What needs to be done:
In your copy of the listing below, reproduce each word exactly and include no pictures.

*** Material provided ***

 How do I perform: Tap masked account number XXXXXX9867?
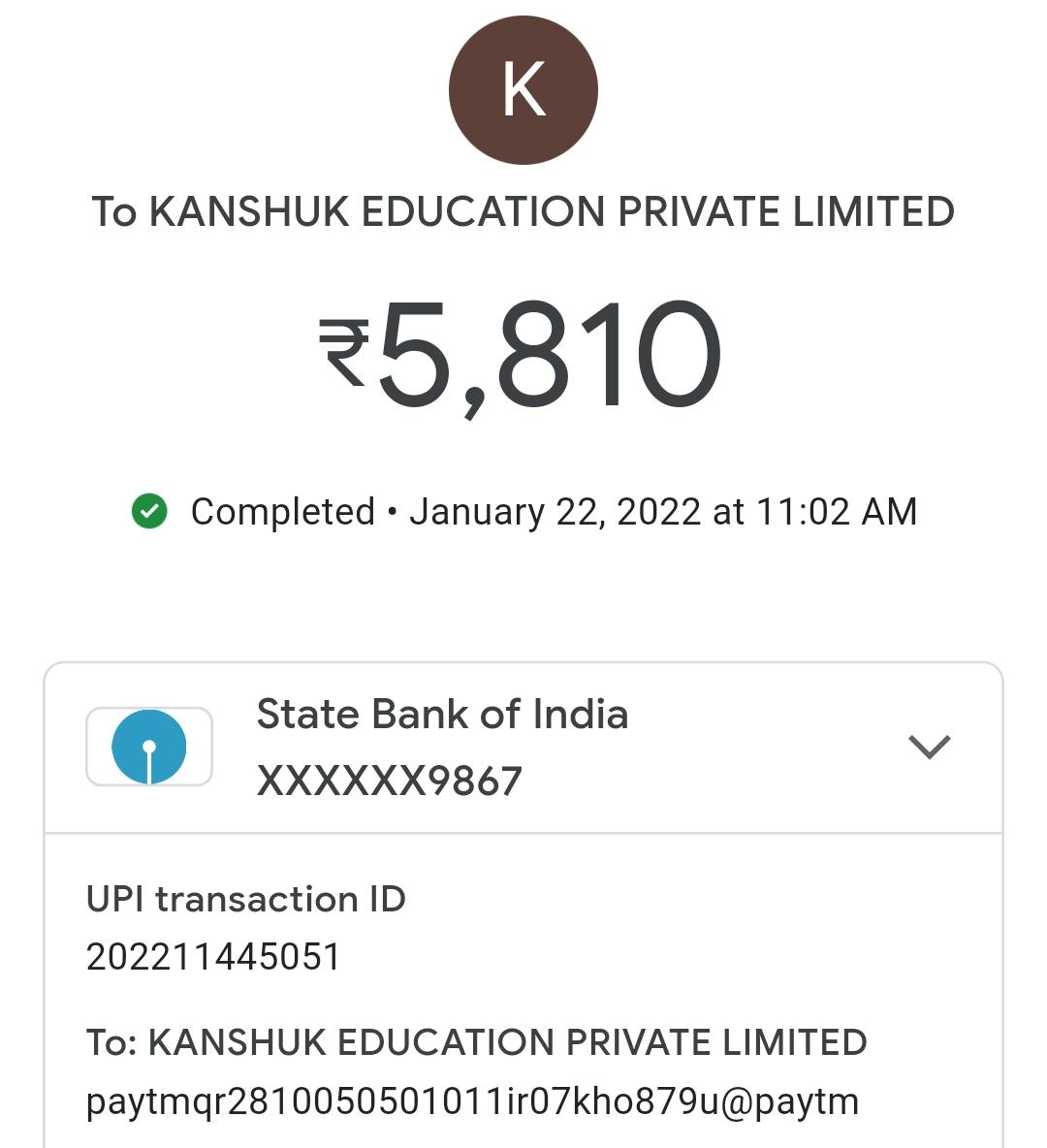[x=389, y=781]
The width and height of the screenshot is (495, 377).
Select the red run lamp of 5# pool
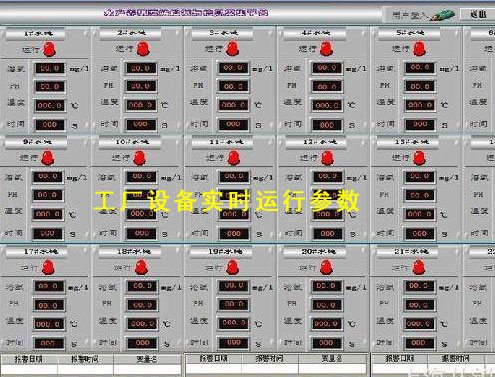(x=419, y=49)
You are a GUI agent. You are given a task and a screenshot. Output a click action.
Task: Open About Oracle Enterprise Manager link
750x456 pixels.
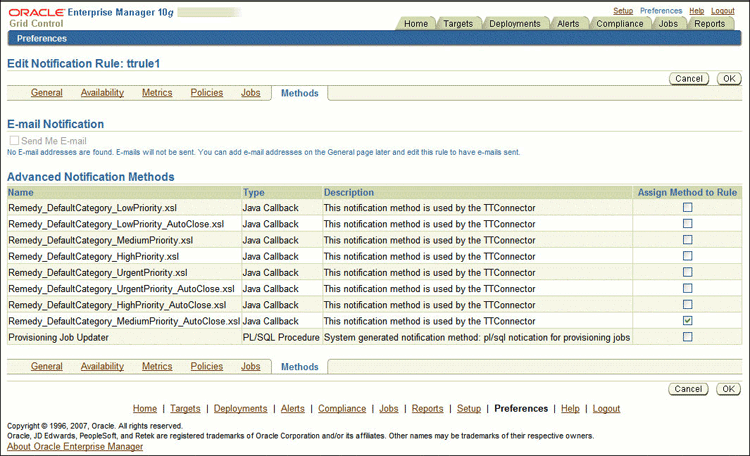tap(75, 447)
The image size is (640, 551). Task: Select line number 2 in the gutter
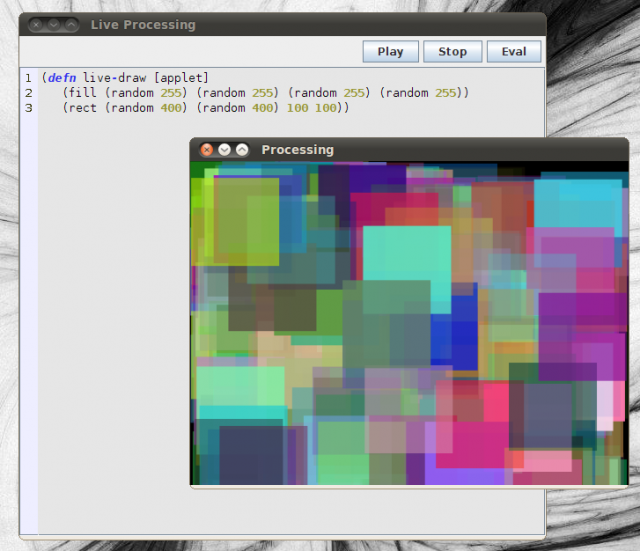(28, 93)
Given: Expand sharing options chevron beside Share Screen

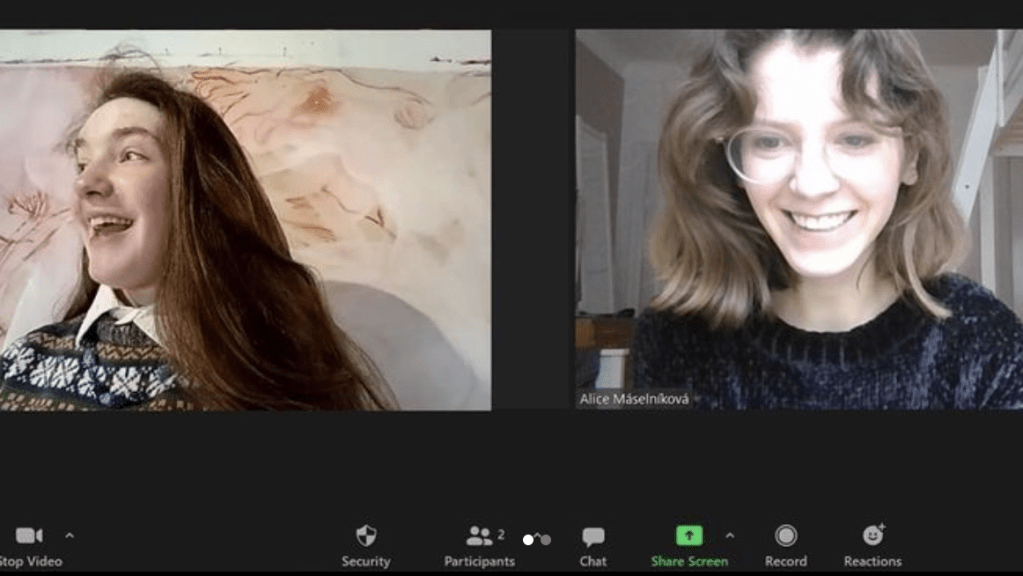Looking at the screenshot, I should 729,536.
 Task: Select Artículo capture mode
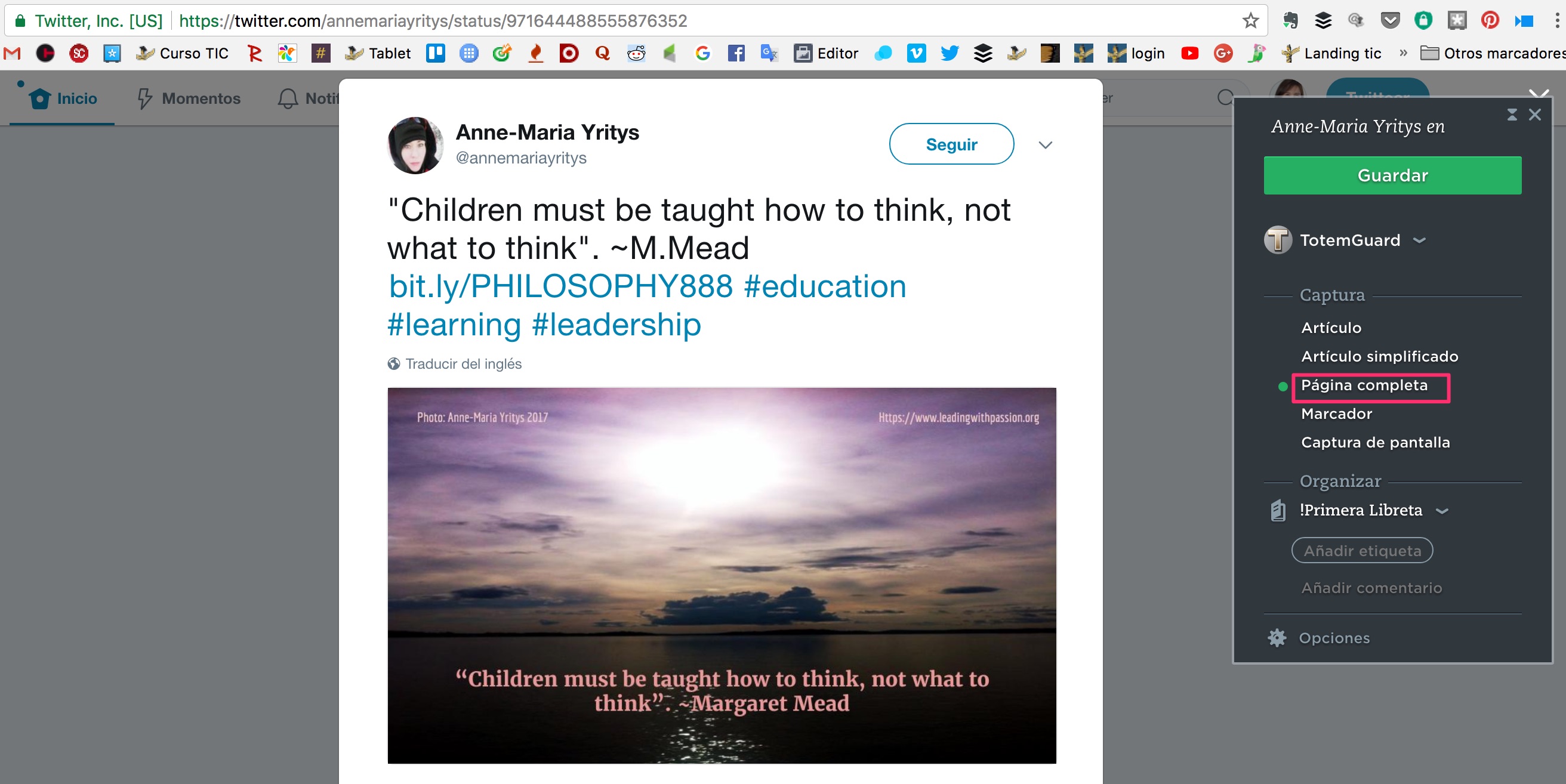1331,328
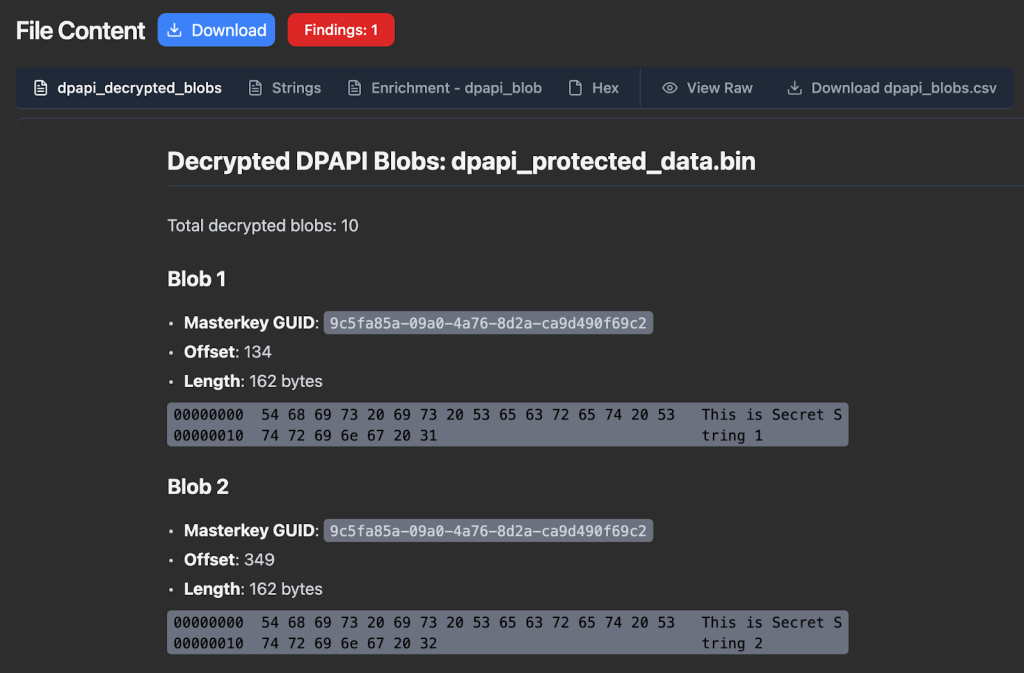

*** End of Material provided ***

Answer to this exercise:
 How do I perform: Tap masked account number XXXXXX9867?
[x=389, y=781]
The width and height of the screenshot is (495, 377).
Select the red run lamp of 5# pool
(x=419, y=49)
You are a GUI agent. You are given a task and a screenshot. Output a click action.
Task: Open About Oracle Enterprise Manager link
750x456 pixels.
tap(75, 447)
The image size is (640, 551). Task: Select line number 2 in the gutter
(28, 93)
Given: Expand sharing options chevron beside Share Screen

Looking at the screenshot, I should 729,536.
 Task: Select Artículo capture mode
1331,328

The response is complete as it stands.